The problem is that most web pages these days fundamentally are not simple.

Rather than trying to make web pages small, the real effort would be in designing web pages to be simple.

The large majority of software devs, PMs and the like don't really know how to do anything else than a Node + React webapp.

2 comments

I've come to the opinion that for the vast majority of apps I've built, it could all be built using HTML + CSS (all built server side). I can sprinkle in little bits of interactivity using something like HTMX. And I'll have a website that is very easy to optimise, has phenomenal backwards compatibility, and gets rid of a whole class of issues associated with SPAs.

I often regret in my career not pushing back more on "requirements" that ended up requiring a more complicated app, whereas the customer would have been happier with a simpler solution.

I guess you're right, but it's more of a curve, though. Once you get to any decent level of complexity, it actually helps to have a framework instead of just going all HTML+CSS. Also it helps having something standard as react (that every web developer should fundamentally understand) than doing your custom stuff if other people will be working on it in the future.

There's a lot to say about the side effects of frameworks but there's a reason why everything converges towards that.

I think it's the other way around, a framework will get you up and running quickly, but then it becomes technical dept, and if your app is complicated you will end up fighting the framework.
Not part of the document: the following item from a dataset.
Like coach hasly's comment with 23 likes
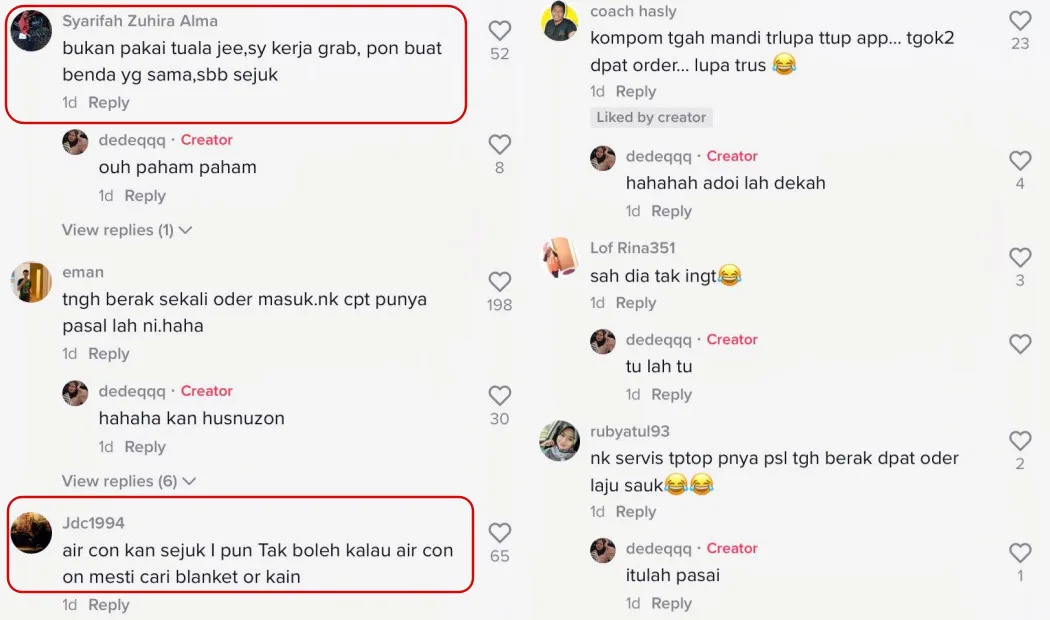Screen dimensions: 1050x620 click(1020, 21)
If you write something from scratch it will take a while to reach to the abstraction level where you can work fast. But then you have a fully custom abstraction layer that is not a "one size fits all" but custom tailored for your needs.
Good luck with hiring, onboarding, and maintenance of your bespoke solution. Also with your resume when seeking your next gig. For any serious project, ignore community and ecosystem health at your peril. To be clear, we're talking about framework selection, not leftpad vs DIY.
I agree, most websites allow complex flows. But I suspect, that most loads don't ever touch those. There is probably an automated way to deliver just a flat page, and maybe even allow for the top 5 interactions without loading all the frameworks and libraries.